Britain is expected to request the extradition of two Russians accused of committing a nerve agent attack against a Russian double agent in southern England, British daily newspaper The Guardian reported on Monday.

Government officials and prosecutors would not confirm details of the Guardian report when queried by dpa.

London blamed Russian Federation of being behind the Skripal attacks in the weeks after the incident, a charge Russian Federation has categorically denied.

The move follows a months-long investigation by British police and intelligence officers who believe they have identified two culprits and pieced together their movements in the United Kingdom earlier this year, the Guardian reported.

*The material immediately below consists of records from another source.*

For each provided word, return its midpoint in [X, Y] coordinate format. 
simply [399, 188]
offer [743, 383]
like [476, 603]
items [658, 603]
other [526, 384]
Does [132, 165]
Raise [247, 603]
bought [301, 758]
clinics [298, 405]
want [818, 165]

Since then, a British woman, Dawn Sturgess, died last month after coming across a small bottle containing Novichok near Salisbury where the Skripals were struck down.

Two Russians are said to have been identified as suspects in the attack which left one person dead and three injured.

The Crown Prosecution Service, which prepared the extradition request, has completed the process and is ready to file, the sources said.

The request seems certain to be rejected by Russian Federation, and could further inflame the diplomatic row between the two companies. The Russian constitution prevents the extradition of Russian citizens to another state.

Britain blamed Russian Federation for the poisonings and identified the poison as Novichok, a deadly group of nerve agents developed by the Soviet military in the 1970s and 1980s.

In 2007, President Vladimir Putin rejected an extradition request for two Russians suspected of the assassination of the former FSB officer Alexander Litvinenko in London using radioactive polonium.

Russian Federation retaliated by expelling Western diplomats.

Later Dawn Sturgess and her boyfriend Charlie Rowley were exposed to the chemical.

Rowley said he had found a perfume bottle that he gave to Sturgess, which she sprayed on her wrists.